***** RECORDS SUPPLIED *****

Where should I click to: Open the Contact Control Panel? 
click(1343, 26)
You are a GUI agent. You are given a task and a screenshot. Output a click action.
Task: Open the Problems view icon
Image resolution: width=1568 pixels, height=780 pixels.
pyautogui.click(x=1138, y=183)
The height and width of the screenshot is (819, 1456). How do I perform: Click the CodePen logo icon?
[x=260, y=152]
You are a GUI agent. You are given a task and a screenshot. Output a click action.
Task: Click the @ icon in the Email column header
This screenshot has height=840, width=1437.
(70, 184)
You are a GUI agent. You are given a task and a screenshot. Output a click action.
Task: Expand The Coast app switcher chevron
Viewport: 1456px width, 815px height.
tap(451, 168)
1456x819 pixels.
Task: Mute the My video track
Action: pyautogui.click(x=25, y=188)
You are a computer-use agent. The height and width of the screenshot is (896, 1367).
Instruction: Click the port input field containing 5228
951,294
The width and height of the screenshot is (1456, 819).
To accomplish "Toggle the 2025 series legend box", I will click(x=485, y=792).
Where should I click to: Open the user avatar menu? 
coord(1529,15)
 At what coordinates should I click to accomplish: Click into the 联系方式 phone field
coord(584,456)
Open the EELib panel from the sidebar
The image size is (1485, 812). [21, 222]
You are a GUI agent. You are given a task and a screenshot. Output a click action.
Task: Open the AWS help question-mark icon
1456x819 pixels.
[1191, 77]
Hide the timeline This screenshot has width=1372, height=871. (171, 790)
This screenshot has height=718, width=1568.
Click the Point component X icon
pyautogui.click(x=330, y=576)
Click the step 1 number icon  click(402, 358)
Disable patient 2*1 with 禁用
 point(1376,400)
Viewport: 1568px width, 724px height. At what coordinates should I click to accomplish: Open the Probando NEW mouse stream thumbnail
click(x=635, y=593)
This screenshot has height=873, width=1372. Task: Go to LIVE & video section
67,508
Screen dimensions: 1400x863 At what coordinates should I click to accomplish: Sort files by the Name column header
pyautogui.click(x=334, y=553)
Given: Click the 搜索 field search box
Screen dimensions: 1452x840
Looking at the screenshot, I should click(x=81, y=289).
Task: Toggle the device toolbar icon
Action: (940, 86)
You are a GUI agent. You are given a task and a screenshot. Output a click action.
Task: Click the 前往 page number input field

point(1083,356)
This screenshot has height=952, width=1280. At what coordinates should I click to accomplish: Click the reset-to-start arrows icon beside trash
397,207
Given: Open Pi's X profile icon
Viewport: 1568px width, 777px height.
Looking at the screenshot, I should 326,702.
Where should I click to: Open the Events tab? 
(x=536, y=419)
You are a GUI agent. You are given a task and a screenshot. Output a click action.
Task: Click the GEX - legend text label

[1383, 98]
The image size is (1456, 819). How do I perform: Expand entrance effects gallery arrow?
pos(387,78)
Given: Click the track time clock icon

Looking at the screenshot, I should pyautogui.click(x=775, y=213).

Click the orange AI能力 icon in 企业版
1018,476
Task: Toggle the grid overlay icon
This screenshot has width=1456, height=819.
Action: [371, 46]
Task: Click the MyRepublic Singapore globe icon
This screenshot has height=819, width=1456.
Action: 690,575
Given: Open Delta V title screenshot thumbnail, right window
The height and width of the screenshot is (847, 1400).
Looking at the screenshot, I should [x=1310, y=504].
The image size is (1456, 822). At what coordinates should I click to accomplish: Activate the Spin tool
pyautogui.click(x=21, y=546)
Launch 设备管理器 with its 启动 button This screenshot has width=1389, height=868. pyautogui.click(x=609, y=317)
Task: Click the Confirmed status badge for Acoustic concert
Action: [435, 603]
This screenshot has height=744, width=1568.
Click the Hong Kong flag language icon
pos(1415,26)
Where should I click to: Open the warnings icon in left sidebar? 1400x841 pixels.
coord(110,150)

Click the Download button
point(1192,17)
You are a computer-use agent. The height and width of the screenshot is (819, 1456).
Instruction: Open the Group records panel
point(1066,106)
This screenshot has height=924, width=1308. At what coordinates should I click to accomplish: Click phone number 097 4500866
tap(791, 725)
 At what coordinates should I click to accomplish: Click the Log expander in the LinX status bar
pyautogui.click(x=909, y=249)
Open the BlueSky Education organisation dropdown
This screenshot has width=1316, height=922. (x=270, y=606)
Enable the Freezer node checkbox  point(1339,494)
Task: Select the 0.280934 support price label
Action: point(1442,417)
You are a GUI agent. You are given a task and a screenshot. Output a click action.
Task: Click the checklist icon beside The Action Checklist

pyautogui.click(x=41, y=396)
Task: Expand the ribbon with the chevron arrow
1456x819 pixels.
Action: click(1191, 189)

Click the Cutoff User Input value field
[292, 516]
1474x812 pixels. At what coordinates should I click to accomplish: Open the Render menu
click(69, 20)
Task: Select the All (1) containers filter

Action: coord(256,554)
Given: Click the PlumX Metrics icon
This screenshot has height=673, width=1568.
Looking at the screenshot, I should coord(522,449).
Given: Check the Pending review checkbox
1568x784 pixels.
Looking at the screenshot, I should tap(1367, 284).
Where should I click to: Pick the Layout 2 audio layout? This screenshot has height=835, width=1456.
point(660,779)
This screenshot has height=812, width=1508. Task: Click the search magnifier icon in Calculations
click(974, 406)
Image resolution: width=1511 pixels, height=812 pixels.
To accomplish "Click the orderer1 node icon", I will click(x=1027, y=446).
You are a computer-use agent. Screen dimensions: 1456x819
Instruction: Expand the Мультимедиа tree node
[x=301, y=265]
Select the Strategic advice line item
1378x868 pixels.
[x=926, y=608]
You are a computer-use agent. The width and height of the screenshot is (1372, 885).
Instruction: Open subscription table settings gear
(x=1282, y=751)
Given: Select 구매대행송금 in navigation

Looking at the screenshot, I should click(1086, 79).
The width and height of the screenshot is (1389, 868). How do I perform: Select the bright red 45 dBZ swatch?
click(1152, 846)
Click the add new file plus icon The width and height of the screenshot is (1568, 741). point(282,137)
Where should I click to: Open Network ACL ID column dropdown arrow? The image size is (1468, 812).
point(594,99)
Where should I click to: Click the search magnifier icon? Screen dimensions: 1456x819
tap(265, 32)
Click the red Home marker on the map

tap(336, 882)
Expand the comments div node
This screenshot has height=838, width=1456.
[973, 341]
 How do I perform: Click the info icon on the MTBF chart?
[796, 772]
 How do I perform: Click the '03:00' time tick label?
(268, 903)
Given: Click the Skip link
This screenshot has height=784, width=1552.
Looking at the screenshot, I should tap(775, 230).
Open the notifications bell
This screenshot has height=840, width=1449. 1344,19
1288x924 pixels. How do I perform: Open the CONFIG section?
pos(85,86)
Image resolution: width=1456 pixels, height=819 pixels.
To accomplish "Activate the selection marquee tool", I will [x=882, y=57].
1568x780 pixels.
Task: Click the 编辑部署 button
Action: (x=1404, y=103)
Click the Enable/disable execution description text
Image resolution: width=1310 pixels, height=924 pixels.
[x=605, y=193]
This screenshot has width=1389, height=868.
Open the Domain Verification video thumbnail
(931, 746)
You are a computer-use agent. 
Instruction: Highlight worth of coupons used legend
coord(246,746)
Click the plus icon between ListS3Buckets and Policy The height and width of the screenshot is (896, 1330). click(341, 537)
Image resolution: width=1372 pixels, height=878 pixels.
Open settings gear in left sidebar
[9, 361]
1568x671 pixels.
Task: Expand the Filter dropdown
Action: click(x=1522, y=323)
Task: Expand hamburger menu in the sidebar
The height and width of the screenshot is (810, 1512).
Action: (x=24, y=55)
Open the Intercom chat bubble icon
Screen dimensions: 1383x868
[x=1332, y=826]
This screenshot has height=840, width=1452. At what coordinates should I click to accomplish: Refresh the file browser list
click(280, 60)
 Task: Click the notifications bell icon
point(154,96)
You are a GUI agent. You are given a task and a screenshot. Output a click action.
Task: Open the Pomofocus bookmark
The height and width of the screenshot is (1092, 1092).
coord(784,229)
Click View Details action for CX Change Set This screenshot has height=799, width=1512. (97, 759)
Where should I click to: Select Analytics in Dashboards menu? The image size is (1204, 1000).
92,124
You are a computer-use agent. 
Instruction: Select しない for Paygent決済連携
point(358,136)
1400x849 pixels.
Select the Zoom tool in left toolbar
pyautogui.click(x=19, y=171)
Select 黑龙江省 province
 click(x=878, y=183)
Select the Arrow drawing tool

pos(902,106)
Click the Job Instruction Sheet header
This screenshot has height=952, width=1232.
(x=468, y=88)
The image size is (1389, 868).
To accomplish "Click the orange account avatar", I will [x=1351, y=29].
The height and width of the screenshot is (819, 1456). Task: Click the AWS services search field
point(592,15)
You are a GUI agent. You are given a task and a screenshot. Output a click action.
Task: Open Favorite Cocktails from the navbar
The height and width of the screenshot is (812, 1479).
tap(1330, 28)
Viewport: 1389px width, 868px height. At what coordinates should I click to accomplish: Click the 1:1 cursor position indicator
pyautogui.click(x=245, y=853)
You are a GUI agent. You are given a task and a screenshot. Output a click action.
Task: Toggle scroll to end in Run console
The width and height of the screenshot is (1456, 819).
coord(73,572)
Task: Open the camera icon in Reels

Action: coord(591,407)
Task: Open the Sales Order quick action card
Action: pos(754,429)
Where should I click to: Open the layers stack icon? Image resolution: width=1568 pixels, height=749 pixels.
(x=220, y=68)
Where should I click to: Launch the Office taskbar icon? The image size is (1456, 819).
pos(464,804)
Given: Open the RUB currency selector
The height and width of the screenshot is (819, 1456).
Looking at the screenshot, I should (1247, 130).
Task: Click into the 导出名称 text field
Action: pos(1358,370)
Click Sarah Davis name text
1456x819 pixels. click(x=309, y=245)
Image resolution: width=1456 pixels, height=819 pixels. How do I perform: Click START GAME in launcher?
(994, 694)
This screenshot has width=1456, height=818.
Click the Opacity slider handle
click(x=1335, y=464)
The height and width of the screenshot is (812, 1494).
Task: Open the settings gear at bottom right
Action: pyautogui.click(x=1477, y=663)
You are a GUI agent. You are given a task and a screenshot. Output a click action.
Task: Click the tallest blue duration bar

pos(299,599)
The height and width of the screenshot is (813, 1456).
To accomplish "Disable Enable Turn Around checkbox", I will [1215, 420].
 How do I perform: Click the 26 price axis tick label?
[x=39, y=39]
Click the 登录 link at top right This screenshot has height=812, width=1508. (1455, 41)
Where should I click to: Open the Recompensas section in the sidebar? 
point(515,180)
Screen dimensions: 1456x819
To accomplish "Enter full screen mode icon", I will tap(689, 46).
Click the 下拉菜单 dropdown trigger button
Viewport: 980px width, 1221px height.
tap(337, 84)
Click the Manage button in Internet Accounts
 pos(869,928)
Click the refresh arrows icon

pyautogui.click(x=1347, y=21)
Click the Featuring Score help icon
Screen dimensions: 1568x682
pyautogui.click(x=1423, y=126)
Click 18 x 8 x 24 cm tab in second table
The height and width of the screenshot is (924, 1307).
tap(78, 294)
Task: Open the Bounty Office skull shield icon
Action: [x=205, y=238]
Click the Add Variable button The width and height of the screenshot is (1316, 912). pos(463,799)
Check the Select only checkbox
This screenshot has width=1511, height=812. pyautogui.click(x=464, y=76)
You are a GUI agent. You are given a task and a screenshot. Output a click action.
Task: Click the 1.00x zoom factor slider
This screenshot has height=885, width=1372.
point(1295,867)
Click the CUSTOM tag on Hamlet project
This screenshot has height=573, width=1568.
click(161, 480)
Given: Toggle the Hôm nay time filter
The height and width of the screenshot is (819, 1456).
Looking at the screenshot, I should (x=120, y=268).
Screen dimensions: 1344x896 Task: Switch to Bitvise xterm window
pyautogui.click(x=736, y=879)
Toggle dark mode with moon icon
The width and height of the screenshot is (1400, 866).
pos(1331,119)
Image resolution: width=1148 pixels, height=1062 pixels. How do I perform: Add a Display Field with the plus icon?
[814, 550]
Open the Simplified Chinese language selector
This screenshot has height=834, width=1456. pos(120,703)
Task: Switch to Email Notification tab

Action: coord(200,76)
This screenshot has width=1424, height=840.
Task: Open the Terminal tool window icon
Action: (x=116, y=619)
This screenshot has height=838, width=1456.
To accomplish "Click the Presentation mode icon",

*****

YOUR GOAL ▸ Reproduce the lines above, beginning at the line with "This screenshot has height=673, width=1568." and stopping after the line with "Click the add new", exactly as they are.

TASK OUTPUT ▸
This screenshot has height=673, width=1568.
Looking at the screenshot, I should coord(522,449).
Given: Check the Pending review checkbox
1568x784 pixels.
Looking at the screenshot, I should tap(1367, 284).
Where should I click to: Pick the Layout 2 audio layout? This screenshot has height=835, width=1456.
point(660,779)
This screenshot has height=812, width=1508. Task: Click the search magnifier icon in Calculations
click(974, 406)
Image resolution: width=1511 pixels, height=812 pixels.
To accomplish "Click the orderer1 node icon", I will click(x=1027, y=446).
You are a computer-use agent. Screen dimensions: 1456x819
Instruction: Expand the Мультимедиа tree node
[x=301, y=265]
Select the Strategic advice line item
1378x868 pixels.
[x=926, y=608]
You are a computer-use agent. The width and height of the screenshot is (1372, 885).
Instruction: Open subscription table settings gear
(x=1282, y=751)
Given: Select 구매대행송금 in navigation

Looking at the screenshot, I should click(1086, 79).
The width and height of the screenshot is (1389, 868). How do I perform: Select the bright red 45 dBZ swatch?
click(1152, 846)
Click the add new file plus icon The width and height of the screenshot is (1568, 741). point(282,137)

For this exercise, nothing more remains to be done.